FIG. 1 shows an electrolysis cell in accordance with the USBM RI8125 report,

FIG. 2 shows an electrolysis cell modified in accordance with the USBM RI8125 report,

FIG. 3 shows the electrolysis cell according to the invention, and

FIG. 4 shows the electrolysis cell according to the invention with a regulating device.

FIG. 1 shows an electrolysis cell for the preparation of zirconium, which is described in report RI8125 by USBM: `Investigation of a cell design for electrowinning zirconium metal from zirconium tetrachloride`, G M Martinez et al, (1976).

In the configuration shown on the right in FIG. 1, the cell 1 which is of stainless steel, type 316, is filled with an electrolyte 2 which initially contains the following, in percent by weight:

90.9 NaCl

9.1 NaF

and 2.0 Zr (related to NaCl+NaF) in the form ZrCl₄.

A graphite anode 3 is connected to the positive terminal of a current source (not shown) and an annular nickel cathode 4 surrounds the anode and is connected to the negative terminal of the current source. Between the two, a graphite collector 5 collects the chlorine which is given off at the anode and directs it towards the gas discharge duct 6. The lower part of the collector penetrates a little below the surface of the electrolyte, so as to form a hydraulic seal means. Finally, a duct 7 connecting to a container 8 shown on the left in FIG. 1, which is also of stainless steel type 316, permits the cell to be emptied, by transferring the electrolyte into the container 8. Such an operation is carried out for example after the electrolytic deposit on the cathode 4 of the zirconium which is initially contained in the electrolyte, in order to recover it.

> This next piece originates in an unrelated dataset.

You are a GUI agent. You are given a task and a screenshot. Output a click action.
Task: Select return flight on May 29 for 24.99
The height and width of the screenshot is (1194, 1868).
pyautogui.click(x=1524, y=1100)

The electrolysis tests carried out by Martinez et al have shown that it is possible to carry out electrolysis with a fairly good overall level of ampere efficiency. However, it has been found that, in spite of the hydraulic seal at the collector, small amounts of chlorine pass into the cathodic compartment and attack the walls of the cell. This phenomenon is attributed to the fact that the lower part of the graphite collector, which is immersed in the electrolyte, acts as a bipolar electrode. This means that it operates as a cathode on the face which is towards the axial anode, with chlorine being redissolved in ionic form; on the face which is towards the cathode, it operates in contrast as an anode, with a little chlorine being given off in the cathodic compartment. That chlorine causes corrosion of the walls of the cell.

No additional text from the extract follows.